Chris Christie Teases New Jersey News Media With Profanity, Jokes and Taunts (for Charity)

It seemed to crystallize his mounting and, until now, politely expressed resentments toward the local news media that has most closely and aggressively covered his governorship and his political decline over the last year. His speech was supposed to be off the record. But it was surreptitiously recorded and obtained by International Business Times, which published it online Thursday.

The governor appeared on stage after a series of biting skits, performed by reporters, that mocked Mr. Christie for his administration’s role in closing lanes to the George Washington Bridge, his sagging poll numbers in New Jersey and his long odds in the 2016 presidential race.

A sample number: “Nacho Man,” a reference to Mr. Christie’s appetite, sung to the tune of “Macho Man,” and “I’m So Indicted,” an allusion to criminal charges in the bridge case, to the tune of “I’m So Excited.”
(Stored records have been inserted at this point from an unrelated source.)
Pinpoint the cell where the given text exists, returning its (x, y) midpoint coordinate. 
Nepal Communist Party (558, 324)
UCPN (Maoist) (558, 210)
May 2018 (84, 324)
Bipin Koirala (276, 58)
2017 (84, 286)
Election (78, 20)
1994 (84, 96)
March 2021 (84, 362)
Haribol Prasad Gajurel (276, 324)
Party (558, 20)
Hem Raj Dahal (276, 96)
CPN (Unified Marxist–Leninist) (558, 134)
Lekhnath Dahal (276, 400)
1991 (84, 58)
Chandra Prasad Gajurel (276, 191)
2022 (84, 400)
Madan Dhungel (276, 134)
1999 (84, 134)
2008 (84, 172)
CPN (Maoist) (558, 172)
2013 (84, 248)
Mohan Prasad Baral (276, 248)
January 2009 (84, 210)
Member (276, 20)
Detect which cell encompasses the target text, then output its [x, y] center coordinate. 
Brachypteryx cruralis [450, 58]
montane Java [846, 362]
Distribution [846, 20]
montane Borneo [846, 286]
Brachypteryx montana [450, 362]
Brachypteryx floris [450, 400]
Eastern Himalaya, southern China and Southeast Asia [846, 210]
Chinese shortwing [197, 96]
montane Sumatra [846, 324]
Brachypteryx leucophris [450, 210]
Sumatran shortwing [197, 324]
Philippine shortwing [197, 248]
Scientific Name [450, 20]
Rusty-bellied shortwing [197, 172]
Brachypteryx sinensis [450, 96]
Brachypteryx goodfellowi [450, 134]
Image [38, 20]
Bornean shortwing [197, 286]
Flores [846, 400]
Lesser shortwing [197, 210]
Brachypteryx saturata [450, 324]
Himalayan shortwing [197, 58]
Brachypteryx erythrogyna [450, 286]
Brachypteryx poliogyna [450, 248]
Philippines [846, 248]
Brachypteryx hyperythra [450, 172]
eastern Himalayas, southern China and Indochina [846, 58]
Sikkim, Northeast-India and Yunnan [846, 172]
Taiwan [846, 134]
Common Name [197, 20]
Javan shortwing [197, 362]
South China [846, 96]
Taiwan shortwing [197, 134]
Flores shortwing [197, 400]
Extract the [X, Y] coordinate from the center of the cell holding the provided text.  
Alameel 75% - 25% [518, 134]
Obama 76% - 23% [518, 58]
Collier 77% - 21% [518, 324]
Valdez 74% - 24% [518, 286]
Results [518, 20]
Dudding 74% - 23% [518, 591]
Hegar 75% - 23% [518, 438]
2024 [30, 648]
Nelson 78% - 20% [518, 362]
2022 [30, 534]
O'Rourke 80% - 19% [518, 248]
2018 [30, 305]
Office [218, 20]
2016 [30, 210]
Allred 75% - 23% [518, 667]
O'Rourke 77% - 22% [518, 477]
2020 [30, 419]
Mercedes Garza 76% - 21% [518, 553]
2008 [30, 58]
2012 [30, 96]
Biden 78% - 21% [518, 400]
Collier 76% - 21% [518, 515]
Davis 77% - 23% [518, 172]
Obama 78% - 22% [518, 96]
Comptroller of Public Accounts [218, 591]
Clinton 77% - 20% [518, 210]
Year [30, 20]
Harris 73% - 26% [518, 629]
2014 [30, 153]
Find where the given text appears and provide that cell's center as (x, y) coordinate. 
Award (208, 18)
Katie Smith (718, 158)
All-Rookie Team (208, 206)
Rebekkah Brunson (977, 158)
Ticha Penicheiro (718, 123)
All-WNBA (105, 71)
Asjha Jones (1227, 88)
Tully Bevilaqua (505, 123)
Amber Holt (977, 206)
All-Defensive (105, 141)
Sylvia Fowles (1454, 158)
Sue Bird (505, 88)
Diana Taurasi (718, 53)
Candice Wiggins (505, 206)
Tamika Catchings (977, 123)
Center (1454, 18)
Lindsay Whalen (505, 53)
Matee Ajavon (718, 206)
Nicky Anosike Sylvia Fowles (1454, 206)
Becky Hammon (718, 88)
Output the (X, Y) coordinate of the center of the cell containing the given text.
Mr. Christie swore, gratuitously and enthusiastically, at least nine times in his speech, rendering many one-liners unprintable in this publication.

At one point, Mr. Christie joked that he was not the “heartless bastard I was portrayed as tonight,” according to the audio recording from the International Business Times.

Mr. Christie told the crowd of reporters that he would by no means return to the dinner in 2016, no matter how badly he was doing in the presidential campaign.

“Anything that gets me off this stage next year,” he said, deploying a curse to describe the stage. “I’m willing to do anything.”

He added: “Why do you think I might run for president?”

He repeatedly told the group that he did not give a darn — about them or the show — but used a more colorful expression.

Recalling an accident that involved one reporter en route to the show, he asked: “Why wasn’t the car bigger and why weren’t YOU in it?”

The crowd of about 300, which included not just journalists but lawmakers, lobbyists operatives and aides, laughed at times and at other times jeered during the governor’s 17-minute speech.

A spokesman for Mr. Christie, Kevin Roberts, described the speech as entirely in line with the spirit and history of the show, which doubles as a charity event. A reporter for The New York Times attended.

“All of the songs and acts of the night, including the governor’s obvious parody of himself, were in jest,” Mr. Roberts said.